_Work task_
Quote the passage below on saliva sampling around the auditory ERP task in full, word for word.

_Text for analysis_
-=-=-=-=-

Saliva samples were collected before and after an auditory event-related potential (ERP) task that involved counting high-pitched tones presented at varying probabilities relative to low pitched tones. No subject had prior experience with any form of neurophysiologic testing. Results of the ERP component of this study are reported elsewhere (Brigham et al in press). Furthermore, no attempt was made to induce stress or anxiety. After electrodes were placed on the scalp, subjects were instructed, by the technician, to relax before their “brain wave” test. Subjects were provided a wax pledged to chew on to stimulate an adequate flow of saliva, and they then expectorated into a polypropylene tube. A minimum of 5 mL of saliva was obtained during this procedure. The auditory ERP procedure lasted approximately 35 minutes. During the procedure, subjects were instructed to listen through headphones to both highand low-pitched tones, and to count only the high-pitched tones. Upon completion of the ERP task, after electrode removal, a second 5 mL saliva sample was collected using the same sampling procedures. Thus, the initial saliva sample was obtained prior to the ERP task, after electrode placement, when subjects may have experienced anticipatory concerns about this novel procedure. In contrast, the second saliva sample was obtained after they were exposed to the test situation for 35 minutes, and finally completed the ERP study.

-=-=-=-=-

_Supplied records_
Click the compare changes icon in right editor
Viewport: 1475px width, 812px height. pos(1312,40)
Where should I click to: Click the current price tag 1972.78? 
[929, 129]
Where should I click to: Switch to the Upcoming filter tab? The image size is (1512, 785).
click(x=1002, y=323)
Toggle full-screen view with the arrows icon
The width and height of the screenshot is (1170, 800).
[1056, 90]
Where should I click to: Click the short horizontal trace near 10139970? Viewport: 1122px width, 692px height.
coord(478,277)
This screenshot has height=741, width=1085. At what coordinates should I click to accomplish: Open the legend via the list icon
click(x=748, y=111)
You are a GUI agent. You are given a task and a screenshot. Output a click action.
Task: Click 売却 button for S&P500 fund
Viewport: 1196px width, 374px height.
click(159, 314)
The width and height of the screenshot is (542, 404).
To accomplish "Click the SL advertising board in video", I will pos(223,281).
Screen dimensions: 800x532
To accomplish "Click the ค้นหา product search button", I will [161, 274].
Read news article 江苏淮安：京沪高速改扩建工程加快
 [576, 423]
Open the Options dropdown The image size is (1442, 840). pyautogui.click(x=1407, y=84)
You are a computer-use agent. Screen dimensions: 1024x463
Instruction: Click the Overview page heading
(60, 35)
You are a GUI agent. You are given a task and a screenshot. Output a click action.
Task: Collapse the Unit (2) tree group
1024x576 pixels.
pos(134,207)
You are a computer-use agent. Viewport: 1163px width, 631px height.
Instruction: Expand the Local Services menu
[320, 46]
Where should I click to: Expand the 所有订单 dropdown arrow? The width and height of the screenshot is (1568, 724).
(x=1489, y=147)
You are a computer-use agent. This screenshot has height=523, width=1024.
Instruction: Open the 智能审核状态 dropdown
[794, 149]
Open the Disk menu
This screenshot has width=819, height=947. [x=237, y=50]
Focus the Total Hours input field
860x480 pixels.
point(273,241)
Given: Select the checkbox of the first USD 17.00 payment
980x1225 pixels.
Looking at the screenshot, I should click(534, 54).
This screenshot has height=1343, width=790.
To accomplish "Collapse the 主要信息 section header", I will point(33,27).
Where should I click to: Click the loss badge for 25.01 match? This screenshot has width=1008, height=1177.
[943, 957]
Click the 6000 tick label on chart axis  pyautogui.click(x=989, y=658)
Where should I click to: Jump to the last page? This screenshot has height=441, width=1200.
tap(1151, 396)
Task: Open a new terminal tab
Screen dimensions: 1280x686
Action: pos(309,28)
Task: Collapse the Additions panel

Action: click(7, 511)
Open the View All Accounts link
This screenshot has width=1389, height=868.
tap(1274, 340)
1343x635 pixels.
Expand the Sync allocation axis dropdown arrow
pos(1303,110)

-=-=-=-=-

_Answer section_
Saliva samples were collected before and after an auditory event-related potential (ERP) task that involved counting high-pitched tones presented at varying probabilities relative to low pitched tones. No subject had prior experience with any form of neurophysiologic testing. Results of the ERP component of this study are reported elsewhere (Brigham et al in press). Furthermore, no attempt was made to induce stress or anxiety. After electrodes were placed on the scalp, subjects were instructed, by the technician, to relax before their “brain wave” test. Subjects were provided a wax pledged to chew on to stimulate an adequate flow of saliva, and they then expectorated into a polypropylene tube. A minimum of 5 mL of saliva was obtained during this procedure. The auditory ERP procedure lasted approximately 35 minutes. During the procedure, subjects were instructed to listen through headphones to both highand low-pitched tones, and to count only the high-pitched tones. Upon completion of the ERP task, after electrode removal, a second 5 mL saliva sample was collected using the same sampling procedures. Thus, the initial saliva sample was obtained prior to the ERP task, after electrode placement, when subjects may have experienced anticipatory concerns about this novel procedure. In contrast, the second saliva sample was obtained after they were exposed to the test situation for 35 minutes, and finally completed the ERP study.